Hi Les I am really sorry to hear this, I can't give any advice on angina etc, but I want you to know that I am thinking of you and hope that all be well for you.

Nette xxx


----------



## karlb (Feb 22, 2009)

car licence appears ok here


----------



## GEMMY (Jun 19, 2006)

Been through it all starting Oct 97 (angina)to a quad bypass in March 99 if you are at all concerned pm me and you can have my telephone no. 

All the best tony


----------



## tattytony (Jun 29, 2009)

Les your driving licence will be ok but you must inform DVLA Medical as I did, I suffer with chronic angina and use my gtn most days but manage ok  

I hope you get it sorted soon


----------



## bigfrank3 (Mar 26, 2007)

Hi Les, this happened to me about nine years ago, I had just arrived on holiday an all inclusive one in Benidorm when I had chest pains which were diagnosed as angina. Needless to sey this ruined our holiday.

When I arrived back in UK with my x-rays and letter for my doctor I was sent to the hospital and given the treadmill with all the wires fastened to me test. The nurses keep you on the treadmill until your heartrate rises to about 130. 

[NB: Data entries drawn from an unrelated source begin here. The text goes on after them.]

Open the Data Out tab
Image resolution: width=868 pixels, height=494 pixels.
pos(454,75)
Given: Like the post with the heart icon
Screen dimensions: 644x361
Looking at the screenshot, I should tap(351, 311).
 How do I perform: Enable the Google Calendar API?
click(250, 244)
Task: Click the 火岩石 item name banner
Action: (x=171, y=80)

I next had an angiogram which is a procedure which looks inside your coronary arteries to find out if you have coronary heart disease. It also helps to decide what treatment you might need. You could need a heart bi-pass, but in my case I had a stent fitted, in fact I had 7 fitted at the same time.

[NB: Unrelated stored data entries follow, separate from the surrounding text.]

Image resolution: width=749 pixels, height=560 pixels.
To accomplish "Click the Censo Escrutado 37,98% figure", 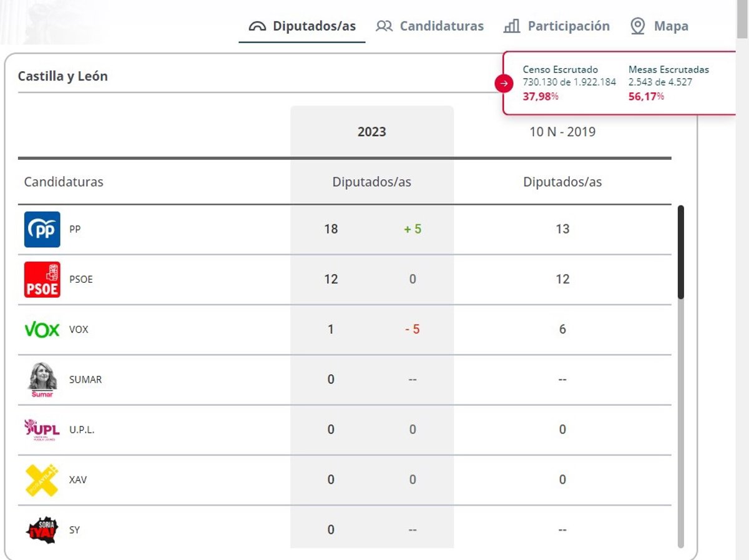I will [541, 96].
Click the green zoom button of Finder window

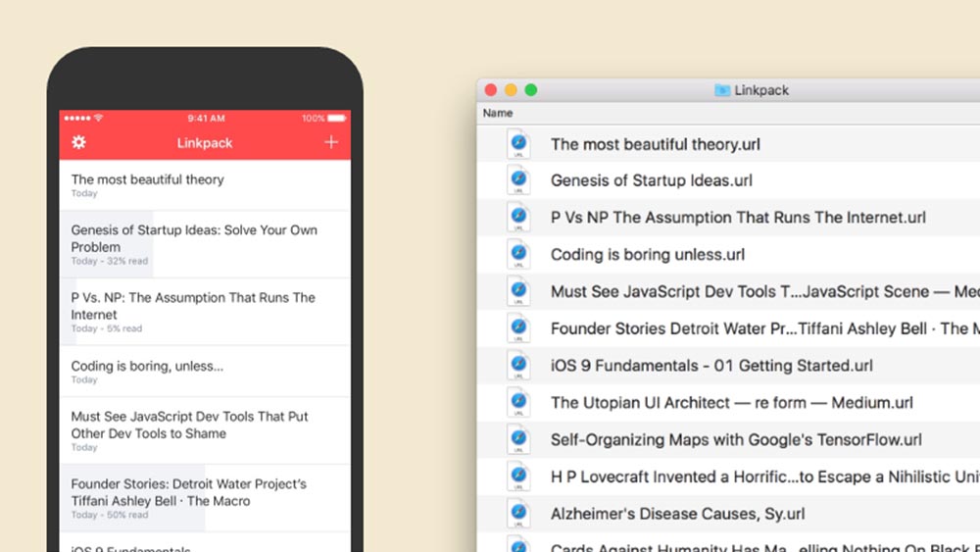[531, 90]
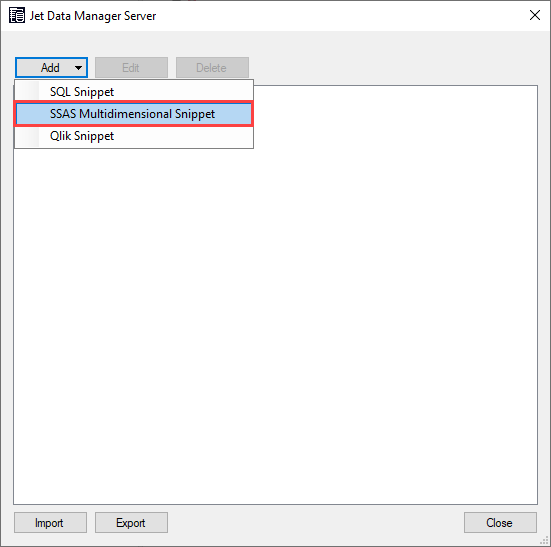Click the Jet Data Manager Server title icon

coord(17,15)
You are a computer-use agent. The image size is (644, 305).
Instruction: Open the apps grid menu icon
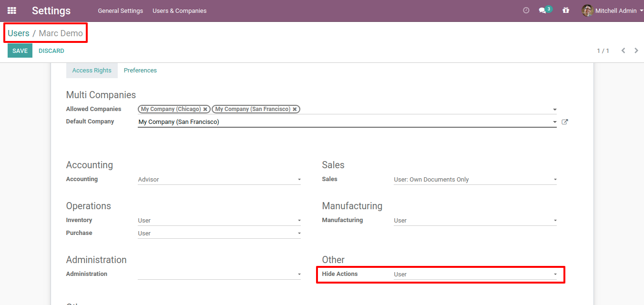12,10
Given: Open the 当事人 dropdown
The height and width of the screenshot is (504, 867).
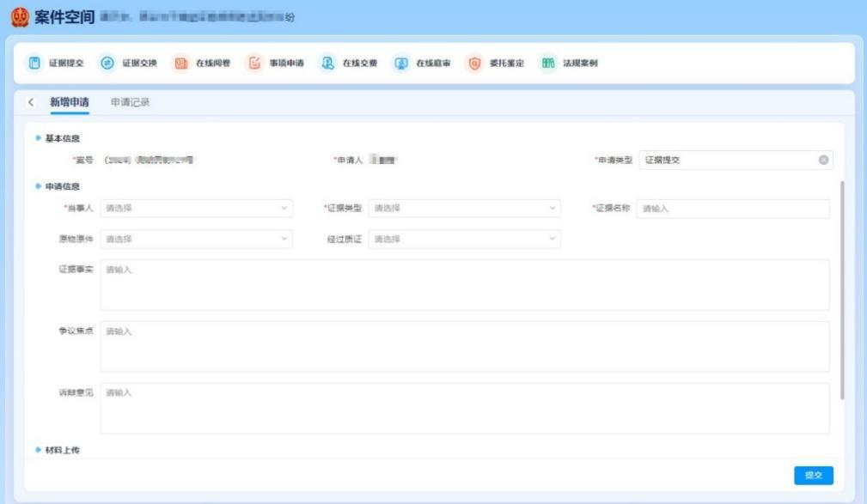Looking at the screenshot, I should [196, 209].
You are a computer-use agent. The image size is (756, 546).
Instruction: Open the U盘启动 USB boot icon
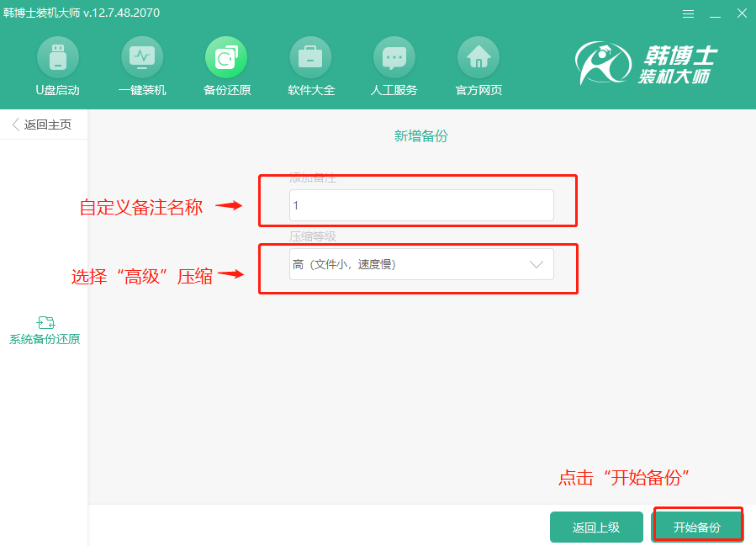(58, 57)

These are a little wire cage in the form of a cylinder which is inserted in a semi blocked artery to keep it open.

About four years after these were fitted I started with the same symptoms and I had a further stent fitted.

So far so good.

For a little light relief, when I was first going in hospital to have the angiogram which is where a camera is inserted in the artery at the top on the leg, I was told to shave my groins.

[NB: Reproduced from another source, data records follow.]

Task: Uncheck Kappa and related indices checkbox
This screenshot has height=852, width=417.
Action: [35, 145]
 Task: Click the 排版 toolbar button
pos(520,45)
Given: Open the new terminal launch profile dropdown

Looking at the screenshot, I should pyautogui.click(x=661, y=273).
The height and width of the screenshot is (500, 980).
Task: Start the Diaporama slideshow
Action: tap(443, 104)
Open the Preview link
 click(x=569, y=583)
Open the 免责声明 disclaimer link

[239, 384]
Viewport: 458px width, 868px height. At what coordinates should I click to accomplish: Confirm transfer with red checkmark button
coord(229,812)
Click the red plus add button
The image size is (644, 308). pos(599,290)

So the night before out came the trusty razor and I shaved every thing down there, not realising that the groin is the small area at the top of the leg, not what is between them.

I'm sure all the personnel who were working around the area had a few laughs

It was a few weeks of regrowth before the itching stopped 

bigfrank3 :lol: :lol:


----------



## tattytony (Jun 29, 2009)

bigfrank3 said:


> Hi Les, this happened to me about nine years ago, I had just arrived on holiday an all inclusive one in Benidorm when I had chest pains which were diagnosed as angina. Needless to sey this ruined our holiday.
> 
> When I arrived back in UK with my x-rays and letter for my doctor I was sent to the hospital and given the treadmill with all the wires fastened to me test. The nurses keep you on the treadmill until your heartrate rises to about 130.
> 
> ...


Bigfrank3 in my wisdom of getting fed up of shaving I decided after heart attack no2 I would have a detailed pointer of where to go so that I would not have to shave any more :lol: that didn't work as heart attack no3 and 4 gave the cardiologist something to laugh at while putting in more stents :lol:


----------



## tinkering (Dec 8, 2007)

Sorry to hear of your problems Les. Get your Doctor to check to see if you have a Hiatus Hernia,, the symptoms that you describe are very similar,I have been down the Angina road, after six years it was found that I had a Hiatus Hernia as well as angina.

Best of luck Les.


----------



## SaddleTramp (Feb 15, 2007)

Tell you what I knew you were a great lot on here but until such times as you are needed you don't realize just how good.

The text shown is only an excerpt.